▶ **Document text**
---*---
How manufacturers can benefit from implementing 5G
In the past, enterprises have often taken time to embrace new technologies but there is one that seems to have captured their attention at an early stage: 5G. Many enterprises, particularly those within manufacturing, expect 5G to have a transformational impact on the way they do business. With some estimates that up to 55% of existing manufacturing processes could be fully automated, many believe that it can unlock major productivity gains whilst improving customer personalisation and experience alongside improving base products.
Indeed, in partnership with Omdia, predicts that manufacturing should benefit more than any other vertical from 5G. Globally, manufacturers stand to gain $4.6tn from 5G adoption over the term of Omdia’s forecast, in 2035, which is 5.4% of total sector output. As well as being the biggest sector opportunity in absolute terms, it is the fourth biggest as a percentage of sector total output. It’s no wonder manufacturers are the furthest ahead in launching enterprise 5G. Omdia’s Enterprise 5G Innovation Tracker finds that 43% of projects that have reached the deployment stage are in manufacturing – and if we include the broader “industrial” sectors such as transportation, utilities, energy, and mining, then we’re closer to 80%.
But how are manufacturing companies currently approaching 5G? And how are they planning to deliver advanced applications such as robotics, including automated vehicles?
The current state of play
Rapid expansion in advanced technologies that enable Industry 4.0 – robotics, VR, AI, IoT and Ripple to name a few – have huge potential to improve outcomes for manufacturing. For example, increasing automation and in tandem, reducing rework, inventory and downtime but also making mass customization, adding digital services to physical products (such as an app) and innovation easier to deliver.
For instance, one of the applications used for quality control inspection is machine vision – AI-powered defect detection. Due to its high bandwidth requirements, there’s a clear need for quality connectivity and Mobile Edge Computing (MEC) such as delivered by 5G. Robotics and augmented/virtual reality are other key applications enabled by 5G. According to our research, 63% of manufacturing 5G rollouts for which there is an application include at least one robot. This includes flying robots – drones used to inspect industrial structures or inform disaster response.
To realise transformation outcomes, the telecoms network with MEC will be increasingly running these real-time industrial control processes. This is at a time when it is becoming much easier to run complete 4G/5G core networks and on relatively basic hardware too, which means that it’s both easier for enterprises to run their own campus networks and for industrial control protocols to run over 5G.
---*---
▶ **Directions**
a – In the 5G manufacturing article, answer these questions:
(i) What share of existing manufacturing processes could be fully automated, according to some estimates?
(ii) What percentage of projects at the deployment stage in Omdia's Enterprise 5G Innovation Tracker are in manufacturing?
(iii) What share of manufacturing 5G rollouts with a known application include at least one robot?
b – Can you reproduce everything in the 5G manufacturing article from "To realise transformation" down to "run over 5G.", word for word?

[Entries on target coordinates]
---*---
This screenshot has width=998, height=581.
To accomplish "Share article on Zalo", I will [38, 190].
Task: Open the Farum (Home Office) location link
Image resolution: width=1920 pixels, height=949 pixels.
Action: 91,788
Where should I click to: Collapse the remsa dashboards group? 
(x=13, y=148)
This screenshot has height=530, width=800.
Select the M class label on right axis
---*---
▶ **Responses in order**
a –
(i) Up to 55%
(ii) 43%
(iii) 63%

b –
To realise transformation outcomes, the telecoms network with MEC will be increasingly running these real-time industrial control processes. This is at a time when it is becoming much easier to run complete 4G/5G core networks and on relatively basic hardware too, which means that it’s both easier for enterprises to run their own campus networks and for industrial control protocols to run over 5G.